Thursday night, Wichita, Kansas, Police sent out a SWAT team to respond to a 911 call that a man shot his father and was holding his family hostage in their home.
The telephone call was a lie. There was no hostage situation—but nevertheless a man at the home ended up dead, shot and killed by a police officer at his own front door.
Police right now are being tight-lipped about what actually happened at the home of the dead man, identified by relatives as Andrew Finch, 28, as the circumstances are still under investigation. Police did say they don't believe Finch fired on police officers before they shot him, according to the Wichita Eagle.

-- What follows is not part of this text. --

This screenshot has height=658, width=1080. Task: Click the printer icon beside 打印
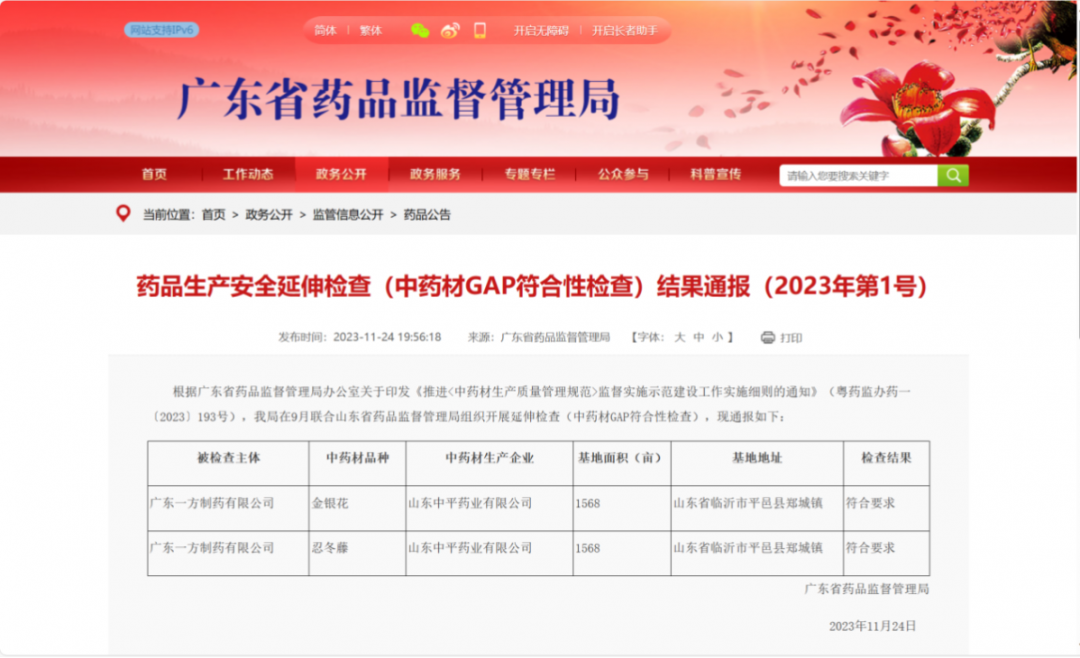(768, 338)

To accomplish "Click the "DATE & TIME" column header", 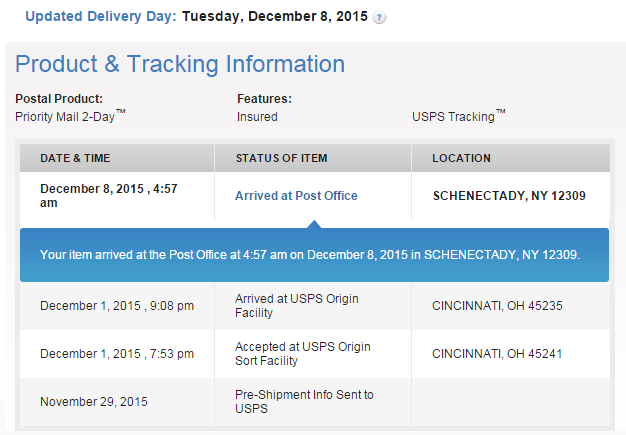I will [75, 158].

His family says he was not armed.
It seems likely that this was the outcome of a "swatting" prank that has finally reached its inevitable awful conclusion. "Swatting" is a nasty prank where somebody calls 911 and tells police a violent crime or hostage situation is happening at somebody else's home. Police then show up with weapons to bear and end up terrifying an innocent party who is not doing anything at all. Often times the swatters use tech tools to conceal or change their number so that it appears to be local and credible.
Swatting pranks often have ties to the video gaming community, and that may well be the case here. Though, again, it's still too soon to say for sure, the Eagle reports that the prank may have originated as part of a dispute between Call of Duty gamers. Based on a Twitter fight, it appears one gamer may have given another gamer a false address, that of Finch's family, and that's where the police were sent. Finch's relatives told the Eagle that he didn't play video games, so if these facts are true, he wasn't even a party to this dispute.
Finch's family told the media this afternoon that Finch was not armed and that he had gone to the door to see what was going on yesterday when he saw all the flashing lights. Apparently the family had no idea they were the raid's target. Lisa Finch, Andrew's mother, told the Eagle the police then raided the house after shooting her son. They were all handcuffed and taken to the police station for interviews.
The family is furious not just at the prankster who got Andrew killed but at the police as well:
"What gives the cops the right to open fire?" Finch asked. "Why didn't they give him the same warning they gave us? That cop murdered my son over a false report."
Finch and Hernandez-Caballero said they want to see the officer—identified only as a seven-year veteran of the department—and the person who made the false report held accountable.
No doubt there's going to be a lot of attention on the prank call that sent the SWAT team out to the Finch home, but we absolutely must not forget that it's the police who decided how to behave when they got there.
As far back as 2014 I was warning that the overmilitarization of our police departments helps makes pranks like this become dangerously violent mechanisms that can get out of hand. As I noted back then in response to another game-related swatting prank:
These reactions are exactly the kinds of things swatters are hoping for. Because the police have developed this reputation for violent, over-the-top reactions to everything, they are actually reinforcing the value of using swatting as a way to torment others.